Which is why it’s so surprising that the four of them come stumbling into the clearing with the rest of his guests the day after he sends out the invites. They stand separate from the others; Lydia is wearing surprisingly sensible tennis shoes for her hike through the woods, Jackson’s peering around them with a tense but vaguely expectant expression, Scott’s clinging to Allison and glancing into the trees uneasily, and Allison looks very determined. She’s new to town, so maybe she doesn’t believe in the gods yet. That’s okay. He knows Ananke is out spreading the word, waking the others, and that she doesn’t often come to performances so he’s not surprised she’s not here. If Allison’s not satisfied with this one she’ll have countless chances to go to a performance in the future.

He skips out of the trees to settle on the lovely stump, pipes jangling around his neck. All heads immediately turn his way, especially the four he’d been watching. 

“Hello, everyone,” he whispers, settling onto the stump cross-legged, and the sound carries throughout the clearing. “I’m Pan. It’s nice to meet you all properly _. _ ”

Scott’s attempting to push his way through the crowd with Jackson following behind and not only is that not a conversation he wants to have, he’s ready to play some music.
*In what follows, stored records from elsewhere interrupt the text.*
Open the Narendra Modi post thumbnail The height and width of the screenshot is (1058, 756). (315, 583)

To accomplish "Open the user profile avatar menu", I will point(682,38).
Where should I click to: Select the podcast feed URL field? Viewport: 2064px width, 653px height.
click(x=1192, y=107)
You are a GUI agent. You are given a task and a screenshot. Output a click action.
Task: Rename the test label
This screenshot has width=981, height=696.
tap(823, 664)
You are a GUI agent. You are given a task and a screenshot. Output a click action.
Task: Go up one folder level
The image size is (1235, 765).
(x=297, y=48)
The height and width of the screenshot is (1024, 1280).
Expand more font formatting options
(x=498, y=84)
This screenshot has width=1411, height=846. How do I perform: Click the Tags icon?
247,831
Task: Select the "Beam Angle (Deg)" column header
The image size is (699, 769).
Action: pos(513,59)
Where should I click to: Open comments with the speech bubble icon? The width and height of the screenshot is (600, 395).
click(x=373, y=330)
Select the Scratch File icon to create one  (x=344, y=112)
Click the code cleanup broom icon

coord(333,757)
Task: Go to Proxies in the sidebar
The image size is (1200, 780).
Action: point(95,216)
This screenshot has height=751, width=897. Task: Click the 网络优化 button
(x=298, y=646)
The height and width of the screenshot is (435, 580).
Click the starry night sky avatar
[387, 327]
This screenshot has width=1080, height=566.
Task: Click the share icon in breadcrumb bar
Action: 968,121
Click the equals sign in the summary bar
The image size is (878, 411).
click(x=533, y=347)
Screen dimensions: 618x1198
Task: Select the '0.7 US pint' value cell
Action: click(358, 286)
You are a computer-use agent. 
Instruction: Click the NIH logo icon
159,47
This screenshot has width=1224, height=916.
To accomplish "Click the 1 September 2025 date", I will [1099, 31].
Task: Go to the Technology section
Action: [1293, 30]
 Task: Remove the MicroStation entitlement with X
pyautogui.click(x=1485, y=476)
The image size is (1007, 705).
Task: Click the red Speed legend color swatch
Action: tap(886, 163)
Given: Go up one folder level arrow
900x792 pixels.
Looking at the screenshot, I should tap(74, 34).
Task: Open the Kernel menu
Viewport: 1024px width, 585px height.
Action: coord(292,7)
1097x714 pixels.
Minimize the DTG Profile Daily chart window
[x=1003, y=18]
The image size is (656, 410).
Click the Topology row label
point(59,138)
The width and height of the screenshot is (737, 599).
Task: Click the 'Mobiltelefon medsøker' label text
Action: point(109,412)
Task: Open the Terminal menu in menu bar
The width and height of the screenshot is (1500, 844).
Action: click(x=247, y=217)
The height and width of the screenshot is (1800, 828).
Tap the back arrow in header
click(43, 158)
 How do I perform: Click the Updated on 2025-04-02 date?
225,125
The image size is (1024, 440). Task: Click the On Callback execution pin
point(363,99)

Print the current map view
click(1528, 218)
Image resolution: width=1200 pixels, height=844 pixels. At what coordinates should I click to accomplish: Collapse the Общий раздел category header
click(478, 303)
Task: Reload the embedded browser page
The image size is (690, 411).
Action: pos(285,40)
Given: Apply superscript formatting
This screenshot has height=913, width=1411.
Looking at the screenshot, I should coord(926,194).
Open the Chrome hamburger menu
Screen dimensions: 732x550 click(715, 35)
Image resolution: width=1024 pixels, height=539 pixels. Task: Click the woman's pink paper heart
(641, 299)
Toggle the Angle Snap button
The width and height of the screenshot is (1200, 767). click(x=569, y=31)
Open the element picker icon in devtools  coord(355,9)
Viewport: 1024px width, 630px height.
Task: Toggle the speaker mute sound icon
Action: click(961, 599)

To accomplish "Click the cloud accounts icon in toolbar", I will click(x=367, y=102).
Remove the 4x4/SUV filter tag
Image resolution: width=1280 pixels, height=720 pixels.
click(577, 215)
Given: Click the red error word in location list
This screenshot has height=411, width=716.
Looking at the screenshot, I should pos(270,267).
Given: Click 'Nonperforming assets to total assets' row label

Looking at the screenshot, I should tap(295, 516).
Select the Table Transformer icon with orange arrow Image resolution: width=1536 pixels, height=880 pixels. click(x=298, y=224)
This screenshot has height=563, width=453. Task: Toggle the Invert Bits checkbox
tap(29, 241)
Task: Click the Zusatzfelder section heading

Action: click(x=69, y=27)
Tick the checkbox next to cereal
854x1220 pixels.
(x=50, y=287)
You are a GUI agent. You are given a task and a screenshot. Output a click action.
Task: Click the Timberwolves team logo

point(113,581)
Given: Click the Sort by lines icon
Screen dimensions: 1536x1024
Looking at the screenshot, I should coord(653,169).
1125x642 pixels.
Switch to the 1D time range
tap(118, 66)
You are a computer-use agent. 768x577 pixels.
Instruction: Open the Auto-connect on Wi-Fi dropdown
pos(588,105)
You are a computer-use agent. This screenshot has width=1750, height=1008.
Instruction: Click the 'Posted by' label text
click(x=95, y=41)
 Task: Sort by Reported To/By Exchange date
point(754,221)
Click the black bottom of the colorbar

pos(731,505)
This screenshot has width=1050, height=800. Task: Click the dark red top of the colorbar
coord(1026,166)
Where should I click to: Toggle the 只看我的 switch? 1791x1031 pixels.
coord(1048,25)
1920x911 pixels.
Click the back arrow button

He’s ready for some chaos. 

He lifts his pipes to his lips and starts to play, enjoying the way the world goes fuzzy around him and the people’s eyes gloss over. 

\--

By the end everyone is sleeping. He escapes while Scott, Lydia, Jackson, and Allison snore away in a corner. He may not be Dionysus, but there’s a reason the English language derives the word “pandemonium” from his name.

\--

The boy calls out to him with his name and a sacrifice. Pan answers as eyes in the dark of the boy’s graveyard, whispering in the boy’s ear, “Why do you call Pan, Isaac Lahey?” The boy’s brought potted plants to give to the forest, brought a hand-carved set of pipes, brought himself.

“I looked you up,” Isaac says, hushed for fear of someone coming, but desperate. “It said you’re the god of the wild mostly, but also a god of protection. It said you’re more inclined to help people than not, most of the time.”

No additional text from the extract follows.